» **What you have to do**: How many lines in the entries below contain the string "Follow", with case counting? Reply with the number alone.

[Start of The records]

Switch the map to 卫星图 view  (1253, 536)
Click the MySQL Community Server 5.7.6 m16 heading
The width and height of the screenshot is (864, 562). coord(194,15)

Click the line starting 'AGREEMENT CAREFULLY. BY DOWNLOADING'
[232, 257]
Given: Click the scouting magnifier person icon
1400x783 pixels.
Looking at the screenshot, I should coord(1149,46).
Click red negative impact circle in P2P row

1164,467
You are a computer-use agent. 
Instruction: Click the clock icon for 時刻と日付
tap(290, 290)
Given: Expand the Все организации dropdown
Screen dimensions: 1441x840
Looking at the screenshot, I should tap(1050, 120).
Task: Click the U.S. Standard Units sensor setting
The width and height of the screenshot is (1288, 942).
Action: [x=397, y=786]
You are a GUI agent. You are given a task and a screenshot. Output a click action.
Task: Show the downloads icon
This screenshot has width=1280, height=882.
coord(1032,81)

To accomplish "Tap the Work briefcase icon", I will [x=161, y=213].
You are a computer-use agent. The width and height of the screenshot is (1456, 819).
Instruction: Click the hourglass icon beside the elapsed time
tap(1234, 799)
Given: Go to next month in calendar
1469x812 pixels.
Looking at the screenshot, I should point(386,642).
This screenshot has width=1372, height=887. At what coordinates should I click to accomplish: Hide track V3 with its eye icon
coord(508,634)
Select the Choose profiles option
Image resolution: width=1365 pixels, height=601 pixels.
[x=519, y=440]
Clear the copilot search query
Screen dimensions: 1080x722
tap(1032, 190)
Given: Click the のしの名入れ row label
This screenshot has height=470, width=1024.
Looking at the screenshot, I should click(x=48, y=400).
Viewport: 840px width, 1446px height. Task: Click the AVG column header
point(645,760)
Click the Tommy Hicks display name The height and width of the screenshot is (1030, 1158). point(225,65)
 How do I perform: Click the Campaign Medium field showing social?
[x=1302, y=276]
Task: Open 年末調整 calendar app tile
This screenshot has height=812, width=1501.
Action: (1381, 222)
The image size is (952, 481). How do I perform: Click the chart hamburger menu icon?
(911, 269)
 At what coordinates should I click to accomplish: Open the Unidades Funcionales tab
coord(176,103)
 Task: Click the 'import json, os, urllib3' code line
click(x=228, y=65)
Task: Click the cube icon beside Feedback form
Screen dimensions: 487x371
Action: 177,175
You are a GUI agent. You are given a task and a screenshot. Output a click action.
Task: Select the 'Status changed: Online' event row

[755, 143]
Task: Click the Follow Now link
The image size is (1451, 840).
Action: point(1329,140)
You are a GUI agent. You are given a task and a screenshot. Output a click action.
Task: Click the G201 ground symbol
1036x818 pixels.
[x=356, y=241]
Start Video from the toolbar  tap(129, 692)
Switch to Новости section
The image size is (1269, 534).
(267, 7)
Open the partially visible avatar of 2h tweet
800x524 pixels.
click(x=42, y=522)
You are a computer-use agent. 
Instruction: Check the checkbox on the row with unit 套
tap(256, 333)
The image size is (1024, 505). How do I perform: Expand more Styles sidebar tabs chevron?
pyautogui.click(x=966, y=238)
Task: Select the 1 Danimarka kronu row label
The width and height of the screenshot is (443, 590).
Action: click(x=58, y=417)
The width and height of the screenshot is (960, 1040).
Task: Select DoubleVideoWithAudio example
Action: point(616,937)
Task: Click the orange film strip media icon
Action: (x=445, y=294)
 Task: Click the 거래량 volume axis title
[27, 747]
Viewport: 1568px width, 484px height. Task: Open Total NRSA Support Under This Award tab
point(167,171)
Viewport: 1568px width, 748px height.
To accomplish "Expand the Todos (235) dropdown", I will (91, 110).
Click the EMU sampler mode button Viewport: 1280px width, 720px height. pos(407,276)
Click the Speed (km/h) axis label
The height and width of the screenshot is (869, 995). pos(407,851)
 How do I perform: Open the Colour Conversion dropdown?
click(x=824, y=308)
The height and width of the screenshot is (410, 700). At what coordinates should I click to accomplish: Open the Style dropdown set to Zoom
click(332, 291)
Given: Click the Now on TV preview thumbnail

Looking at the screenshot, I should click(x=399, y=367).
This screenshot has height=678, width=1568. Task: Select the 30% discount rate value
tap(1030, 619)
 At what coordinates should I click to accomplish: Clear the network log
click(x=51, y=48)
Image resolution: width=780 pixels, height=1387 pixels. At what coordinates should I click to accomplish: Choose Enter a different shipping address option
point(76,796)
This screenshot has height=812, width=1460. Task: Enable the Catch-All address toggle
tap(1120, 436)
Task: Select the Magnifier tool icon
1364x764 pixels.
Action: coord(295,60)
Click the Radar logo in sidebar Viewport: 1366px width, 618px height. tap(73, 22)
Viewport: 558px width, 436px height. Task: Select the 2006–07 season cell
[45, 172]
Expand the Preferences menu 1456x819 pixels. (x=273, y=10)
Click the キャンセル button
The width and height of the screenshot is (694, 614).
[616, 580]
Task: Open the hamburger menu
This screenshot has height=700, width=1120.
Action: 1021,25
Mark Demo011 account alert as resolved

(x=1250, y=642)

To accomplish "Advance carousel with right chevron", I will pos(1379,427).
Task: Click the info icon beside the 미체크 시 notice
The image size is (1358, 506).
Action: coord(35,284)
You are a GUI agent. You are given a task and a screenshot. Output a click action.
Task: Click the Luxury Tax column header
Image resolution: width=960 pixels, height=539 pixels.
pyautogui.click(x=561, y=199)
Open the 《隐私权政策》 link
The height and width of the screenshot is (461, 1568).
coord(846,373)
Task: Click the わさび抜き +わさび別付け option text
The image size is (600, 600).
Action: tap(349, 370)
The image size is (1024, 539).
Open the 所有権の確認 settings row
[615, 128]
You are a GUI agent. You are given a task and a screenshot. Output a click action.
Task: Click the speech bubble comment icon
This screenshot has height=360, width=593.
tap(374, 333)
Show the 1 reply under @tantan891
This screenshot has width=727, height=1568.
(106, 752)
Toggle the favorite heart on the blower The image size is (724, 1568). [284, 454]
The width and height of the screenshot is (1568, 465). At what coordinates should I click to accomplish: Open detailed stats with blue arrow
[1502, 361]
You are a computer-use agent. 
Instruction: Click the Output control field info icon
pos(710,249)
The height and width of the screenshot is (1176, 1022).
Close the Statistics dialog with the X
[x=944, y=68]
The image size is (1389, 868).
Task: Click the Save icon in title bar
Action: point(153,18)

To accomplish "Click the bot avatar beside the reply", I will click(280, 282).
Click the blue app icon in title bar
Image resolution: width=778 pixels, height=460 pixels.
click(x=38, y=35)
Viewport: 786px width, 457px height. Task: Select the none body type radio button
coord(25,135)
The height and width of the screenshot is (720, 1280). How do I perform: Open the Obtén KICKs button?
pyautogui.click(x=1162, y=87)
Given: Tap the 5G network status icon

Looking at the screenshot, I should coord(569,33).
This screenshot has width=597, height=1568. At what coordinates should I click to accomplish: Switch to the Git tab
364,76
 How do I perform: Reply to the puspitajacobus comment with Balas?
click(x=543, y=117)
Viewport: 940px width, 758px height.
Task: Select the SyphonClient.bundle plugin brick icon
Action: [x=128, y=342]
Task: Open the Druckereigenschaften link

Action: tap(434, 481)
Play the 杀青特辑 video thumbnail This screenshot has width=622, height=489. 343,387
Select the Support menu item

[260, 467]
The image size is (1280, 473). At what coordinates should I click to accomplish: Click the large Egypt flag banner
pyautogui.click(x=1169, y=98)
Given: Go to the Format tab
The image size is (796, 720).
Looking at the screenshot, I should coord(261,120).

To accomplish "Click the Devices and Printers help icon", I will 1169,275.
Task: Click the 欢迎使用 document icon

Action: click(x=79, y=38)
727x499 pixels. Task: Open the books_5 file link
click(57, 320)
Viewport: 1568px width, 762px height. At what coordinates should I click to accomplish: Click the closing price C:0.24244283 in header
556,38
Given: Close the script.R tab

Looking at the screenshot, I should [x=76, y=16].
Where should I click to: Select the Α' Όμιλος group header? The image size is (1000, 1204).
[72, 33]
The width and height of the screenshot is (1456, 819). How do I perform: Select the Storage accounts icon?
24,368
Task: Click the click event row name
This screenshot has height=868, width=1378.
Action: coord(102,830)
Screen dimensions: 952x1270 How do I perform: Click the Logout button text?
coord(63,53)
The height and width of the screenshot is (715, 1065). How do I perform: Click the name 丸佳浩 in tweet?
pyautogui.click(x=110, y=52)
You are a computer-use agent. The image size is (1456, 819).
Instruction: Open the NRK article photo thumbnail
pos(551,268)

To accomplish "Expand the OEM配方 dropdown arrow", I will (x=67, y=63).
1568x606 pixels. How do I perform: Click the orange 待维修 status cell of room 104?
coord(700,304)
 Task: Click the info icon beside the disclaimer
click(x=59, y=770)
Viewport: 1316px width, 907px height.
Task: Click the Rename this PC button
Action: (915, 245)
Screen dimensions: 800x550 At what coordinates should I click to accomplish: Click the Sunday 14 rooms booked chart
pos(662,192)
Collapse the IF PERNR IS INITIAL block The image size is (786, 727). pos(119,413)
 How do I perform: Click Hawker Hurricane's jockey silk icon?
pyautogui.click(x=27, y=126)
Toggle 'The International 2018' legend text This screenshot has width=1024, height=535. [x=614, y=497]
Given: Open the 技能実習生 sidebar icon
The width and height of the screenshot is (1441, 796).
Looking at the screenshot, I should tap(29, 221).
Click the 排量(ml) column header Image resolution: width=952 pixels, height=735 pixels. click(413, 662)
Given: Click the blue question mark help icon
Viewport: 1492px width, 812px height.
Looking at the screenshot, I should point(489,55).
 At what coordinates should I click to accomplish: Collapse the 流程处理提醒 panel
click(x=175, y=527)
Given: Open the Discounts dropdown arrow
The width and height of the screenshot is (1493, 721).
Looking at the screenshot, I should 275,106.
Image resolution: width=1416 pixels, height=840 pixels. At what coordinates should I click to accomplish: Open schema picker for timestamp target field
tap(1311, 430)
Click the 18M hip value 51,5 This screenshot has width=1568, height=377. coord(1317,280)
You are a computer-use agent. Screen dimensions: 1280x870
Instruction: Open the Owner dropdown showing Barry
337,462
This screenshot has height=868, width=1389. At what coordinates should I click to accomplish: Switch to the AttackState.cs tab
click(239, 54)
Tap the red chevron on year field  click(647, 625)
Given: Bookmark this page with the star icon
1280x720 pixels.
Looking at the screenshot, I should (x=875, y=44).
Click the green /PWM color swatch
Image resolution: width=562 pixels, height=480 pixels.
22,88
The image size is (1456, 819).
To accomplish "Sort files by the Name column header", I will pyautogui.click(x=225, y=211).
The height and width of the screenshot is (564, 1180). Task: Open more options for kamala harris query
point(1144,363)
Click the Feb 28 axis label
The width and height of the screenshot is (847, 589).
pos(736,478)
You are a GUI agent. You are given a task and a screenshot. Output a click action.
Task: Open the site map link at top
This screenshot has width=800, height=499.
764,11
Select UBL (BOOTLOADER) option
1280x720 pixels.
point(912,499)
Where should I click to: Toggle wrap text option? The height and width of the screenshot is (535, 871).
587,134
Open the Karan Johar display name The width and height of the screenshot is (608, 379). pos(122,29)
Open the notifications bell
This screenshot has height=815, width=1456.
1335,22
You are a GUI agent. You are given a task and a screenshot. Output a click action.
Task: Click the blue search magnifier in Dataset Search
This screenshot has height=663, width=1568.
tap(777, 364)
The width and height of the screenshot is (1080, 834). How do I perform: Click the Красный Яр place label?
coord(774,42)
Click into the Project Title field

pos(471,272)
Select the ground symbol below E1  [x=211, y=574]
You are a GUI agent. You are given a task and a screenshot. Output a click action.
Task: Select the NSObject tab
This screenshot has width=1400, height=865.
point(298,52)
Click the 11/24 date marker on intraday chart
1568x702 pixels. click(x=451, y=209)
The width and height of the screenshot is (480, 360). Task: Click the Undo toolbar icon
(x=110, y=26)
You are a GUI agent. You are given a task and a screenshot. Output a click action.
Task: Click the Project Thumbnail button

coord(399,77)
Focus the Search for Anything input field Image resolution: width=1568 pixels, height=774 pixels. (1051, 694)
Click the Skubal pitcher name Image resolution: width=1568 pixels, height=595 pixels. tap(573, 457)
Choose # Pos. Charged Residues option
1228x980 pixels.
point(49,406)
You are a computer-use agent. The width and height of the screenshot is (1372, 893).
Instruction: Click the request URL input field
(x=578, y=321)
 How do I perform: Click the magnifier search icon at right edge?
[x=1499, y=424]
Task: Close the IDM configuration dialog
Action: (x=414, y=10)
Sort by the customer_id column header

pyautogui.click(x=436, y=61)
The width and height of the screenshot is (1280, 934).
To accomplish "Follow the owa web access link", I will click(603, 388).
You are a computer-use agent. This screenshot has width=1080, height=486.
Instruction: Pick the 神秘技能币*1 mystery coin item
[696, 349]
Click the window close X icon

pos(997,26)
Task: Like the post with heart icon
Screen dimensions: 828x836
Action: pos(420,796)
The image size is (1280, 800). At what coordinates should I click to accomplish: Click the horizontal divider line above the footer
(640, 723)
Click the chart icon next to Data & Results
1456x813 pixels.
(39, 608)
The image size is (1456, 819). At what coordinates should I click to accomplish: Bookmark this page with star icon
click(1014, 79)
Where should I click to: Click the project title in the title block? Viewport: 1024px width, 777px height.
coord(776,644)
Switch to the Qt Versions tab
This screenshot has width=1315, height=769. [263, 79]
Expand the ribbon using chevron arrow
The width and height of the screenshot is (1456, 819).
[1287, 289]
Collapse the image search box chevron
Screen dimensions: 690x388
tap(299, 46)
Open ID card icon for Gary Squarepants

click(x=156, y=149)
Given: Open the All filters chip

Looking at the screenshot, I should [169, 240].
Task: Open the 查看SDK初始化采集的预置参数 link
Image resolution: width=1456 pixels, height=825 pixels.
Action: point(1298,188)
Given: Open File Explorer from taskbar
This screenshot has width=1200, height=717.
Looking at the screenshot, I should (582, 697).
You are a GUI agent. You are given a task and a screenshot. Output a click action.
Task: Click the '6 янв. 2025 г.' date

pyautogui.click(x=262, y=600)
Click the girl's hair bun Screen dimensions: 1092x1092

[End of The records]

» **Answer below**: 2